(Dataset entries)
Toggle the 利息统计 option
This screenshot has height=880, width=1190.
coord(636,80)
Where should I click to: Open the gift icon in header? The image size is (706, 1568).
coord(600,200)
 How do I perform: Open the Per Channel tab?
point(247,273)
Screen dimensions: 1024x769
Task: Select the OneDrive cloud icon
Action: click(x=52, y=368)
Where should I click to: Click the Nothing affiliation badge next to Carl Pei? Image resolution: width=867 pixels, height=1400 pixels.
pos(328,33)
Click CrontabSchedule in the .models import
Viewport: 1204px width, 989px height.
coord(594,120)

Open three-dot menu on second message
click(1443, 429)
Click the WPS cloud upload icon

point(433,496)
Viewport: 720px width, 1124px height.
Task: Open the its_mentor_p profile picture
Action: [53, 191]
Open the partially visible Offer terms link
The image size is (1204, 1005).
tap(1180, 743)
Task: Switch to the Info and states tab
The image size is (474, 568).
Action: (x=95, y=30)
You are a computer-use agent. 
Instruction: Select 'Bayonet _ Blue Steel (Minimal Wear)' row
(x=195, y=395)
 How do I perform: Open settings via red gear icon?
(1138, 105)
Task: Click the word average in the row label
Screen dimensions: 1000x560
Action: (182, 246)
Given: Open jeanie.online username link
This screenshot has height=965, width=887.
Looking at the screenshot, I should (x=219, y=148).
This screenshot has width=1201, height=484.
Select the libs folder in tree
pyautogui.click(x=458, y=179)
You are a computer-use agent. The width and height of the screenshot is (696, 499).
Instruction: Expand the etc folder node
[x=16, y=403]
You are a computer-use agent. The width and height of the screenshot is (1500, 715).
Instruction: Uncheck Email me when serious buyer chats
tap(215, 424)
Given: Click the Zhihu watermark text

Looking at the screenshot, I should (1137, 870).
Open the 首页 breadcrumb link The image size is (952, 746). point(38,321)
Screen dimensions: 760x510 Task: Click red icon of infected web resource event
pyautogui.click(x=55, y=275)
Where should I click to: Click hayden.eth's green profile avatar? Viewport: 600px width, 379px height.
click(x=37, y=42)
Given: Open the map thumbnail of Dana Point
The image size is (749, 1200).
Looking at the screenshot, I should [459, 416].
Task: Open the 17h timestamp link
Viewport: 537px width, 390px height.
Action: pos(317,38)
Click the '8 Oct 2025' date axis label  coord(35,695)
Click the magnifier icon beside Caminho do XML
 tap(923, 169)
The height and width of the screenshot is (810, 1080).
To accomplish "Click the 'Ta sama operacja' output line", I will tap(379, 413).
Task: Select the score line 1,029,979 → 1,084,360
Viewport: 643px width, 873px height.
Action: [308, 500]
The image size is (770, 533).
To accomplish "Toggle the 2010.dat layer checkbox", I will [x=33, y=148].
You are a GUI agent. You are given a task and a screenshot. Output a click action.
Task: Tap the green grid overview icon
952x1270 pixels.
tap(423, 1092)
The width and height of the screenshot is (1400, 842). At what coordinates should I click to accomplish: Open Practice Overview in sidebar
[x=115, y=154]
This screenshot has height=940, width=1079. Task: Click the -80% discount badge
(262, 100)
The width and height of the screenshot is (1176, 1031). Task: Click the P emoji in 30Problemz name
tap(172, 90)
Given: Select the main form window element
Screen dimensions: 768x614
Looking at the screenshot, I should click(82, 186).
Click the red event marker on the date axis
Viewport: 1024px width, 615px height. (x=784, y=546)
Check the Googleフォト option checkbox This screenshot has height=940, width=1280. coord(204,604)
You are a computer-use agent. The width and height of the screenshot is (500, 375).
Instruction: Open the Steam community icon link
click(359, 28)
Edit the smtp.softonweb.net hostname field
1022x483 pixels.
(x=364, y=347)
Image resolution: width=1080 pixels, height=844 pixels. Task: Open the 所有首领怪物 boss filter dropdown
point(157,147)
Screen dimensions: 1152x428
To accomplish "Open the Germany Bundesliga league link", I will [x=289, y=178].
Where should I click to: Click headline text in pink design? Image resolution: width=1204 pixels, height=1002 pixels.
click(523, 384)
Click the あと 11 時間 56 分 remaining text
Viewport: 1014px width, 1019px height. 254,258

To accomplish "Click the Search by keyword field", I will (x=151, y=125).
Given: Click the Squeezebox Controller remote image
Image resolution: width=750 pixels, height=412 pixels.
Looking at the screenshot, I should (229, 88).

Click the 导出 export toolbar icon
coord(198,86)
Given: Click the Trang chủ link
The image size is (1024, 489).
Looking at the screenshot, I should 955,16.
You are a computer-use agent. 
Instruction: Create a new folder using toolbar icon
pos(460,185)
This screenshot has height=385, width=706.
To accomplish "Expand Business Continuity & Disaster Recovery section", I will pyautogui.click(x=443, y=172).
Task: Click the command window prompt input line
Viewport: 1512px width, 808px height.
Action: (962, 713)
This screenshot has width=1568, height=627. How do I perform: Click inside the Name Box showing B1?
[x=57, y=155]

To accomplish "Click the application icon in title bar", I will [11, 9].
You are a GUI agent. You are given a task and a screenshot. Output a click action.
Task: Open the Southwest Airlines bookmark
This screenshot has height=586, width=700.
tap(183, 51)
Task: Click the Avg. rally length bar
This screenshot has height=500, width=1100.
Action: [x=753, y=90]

AIM OF THE EXERCISE: Copy out the records above without altering anything.

COMPLETED TASK:
Toggle the 利息统计 option
This screenshot has height=880, width=1190.
coord(636,80)
Where should I click to: Open the gift icon in header? The image size is (706, 1568).
coord(600,200)
 How do I perform: Open the Per Channel tab?
point(247,273)
Screen dimensions: 1024x769
Task: Select the OneDrive cloud icon
Action: click(x=52, y=368)
Where should I click to: Click the Nothing affiliation badge next to Carl Pei? Image resolution: width=867 pixels, height=1400 pixels.
pos(328,33)
Click CrontabSchedule in the .models import
Viewport: 1204px width, 989px height.
coord(594,120)

Open three-dot menu on second message
click(1443, 429)
Click the WPS cloud upload icon

point(433,496)
Viewport: 720px width, 1124px height.
Task: Open the its_mentor_p profile picture
Action: [53, 191]
Open the partially visible Offer terms link
The image size is (1204, 1005).
tap(1180, 743)
Task: Switch to the Info and states tab
The image size is (474, 568).
Action: (x=95, y=30)
You are a computer-use agent. 
Instruction: Select 'Bayonet _ Blue Steel (Minimal Wear)' row
(x=195, y=395)
 How do I perform: Open settings via red gear icon?
(1138, 105)
Task: Click the word average in the row label
Screen dimensions: 1000x560
Action: (182, 246)
Given: Open jeanie.online username link
This screenshot has height=965, width=887.
Looking at the screenshot, I should (x=219, y=148).
This screenshot has width=1201, height=484.
Select the libs folder in tree
pyautogui.click(x=458, y=179)
You are a computer-use agent. The width and height of the screenshot is (696, 499).
Instruction: Expand the etc folder node
[x=16, y=403]
You are a computer-use agent. The width and height of the screenshot is (1500, 715).
Instruction: Uncheck Email me when serious buyer chats
tap(215, 424)
Given: Click the Zhihu watermark text

Looking at the screenshot, I should (1137, 870).
Open the 首页 breadcrumb link The image size is (952, 746). point(38,321)
Screen dimensions: 760x510 Task: Click red icon of infected web resource event
pyautogui.click(x=55, y=275)
Where should I click to: Click hayden.eth's green profile avatar? Viewport: 600px width, 379px height.
click(x=37, y=42)
Given: Open the map thumbnail of Dana Point
The image size is (749, 1200).
Looking at the screenshot, I should [459, 416].
Task: Open the 17h timestamp link
Viewport: 537px width, 390px height.
Action: pos(317,38)
Click the '8 Oct 2025' date axis label  coord(35,695)
Click the magnifier icon beside Caminho do XML
 tap(923, 169)
The height and width of the screenshot is (810, 1080).
To accomplish "Click the 'Ta sama operacja' output line", I will tap(379, 413).
Task: Select the score line 1,029,979 → 1,084,360
Viewport: 643px width, 873px height.
Action: [308, 500]
The image size is (770, 533).
To accomplish "Toggle the 2010.dat layer checkbox", I will [x=33, y=148].
You are a GUI agent. You are given a task and a screenshot. Output a click action.
Task: Tap the green grid overview icon
952x1270 pixels.
tap(423, 1092)
The width and height of the screenshot is (1400, 842). At what coordinates should I click to accomplish: Open Practice Overview in sidebar
[x=115, y=154]
This screenshot has height=940, width=1079. Task: Click the -80% discount badge
(262, 100)
The width and height of the screenshot is (1176, 1031). Task: Click the P emoji in 30Problemz name
tap(172, 90)
Given: Select the main form window element
Screen dimensions: 768x614
Looking at the screenshot, I should click(82, 186).
Click the red event marker on the date axis
Viewport: 1024px width, 615px height. (x=784, y=546)
Check the Googleフォト option checkbox This screenshot has height=940, width=1280. coord(204,604)
You are a computer-use agent. The width and height of the screenshot is (500, 375).
Instruction: Open the Steam community icon link
click(359, 28)
Edit the smtp.softonweb.net hostname field
1022x483 pixels.
(x=364, y=347)
Image resolution: width=1080 pixels, height=844 pixels. Task: Open the 所有首领怪物 boss filter dropdown
point(157,147)
Screen dimensions: 1152x428
To accomplish "Open the Germany Bundesliga league link", I will [x=289, y=178].
Where should I click to: Click headline text in pink design? Image resolution: width=1204 pixels, height=1002 pixels.
click(523, 384)
Click the あと 11 時間 56 分 remaining text
Viewport: 1014px width, 1019px height. 254,258

To accomplish "Click the Search by keyword field", I will (x=151, y=125).
Given: Click the Squeezebox Controller remote image
Image resolution: width=750 pixels, height=412 pixels.
Looking at the screenshot, I should (229, 88).

Click the 导出 export toolbar icon
coord(198,86)
Given: Click the Trang chủ link
The image size is (1024, 489).
Looking at the screenshot, I should 955,16.
You are a computer-use agent. 
Instruction: Create a new folder using toolbar icon
pos(460,185)
This screenshot has height=385, width=706.
To accomplish "Expand Business Continuity & Disaster Recovery section", I will pyautogui.click(x=443, y=172).
Task: Click the command window prompt input line
Viewport: 1512px width, 808px height.
Action: (962, 713)
This screenshot has width=1568, height=627. How do I perform: Click inside the Name Box showing B1?
[x=57, y=155]

To accomplish "Click the application icon in title bar", I will [11, 9].
You are a GUI agent. You are given a task and a screenshot. Output a click action.
Task: Open the Southwest Airlines bookmark
This screenshot has height=586, width=700.
tap(183, 51)
Task: Click the Avg. rally length bar
This screenshot has height=500, width=1100.
Action: [x=753, y=90]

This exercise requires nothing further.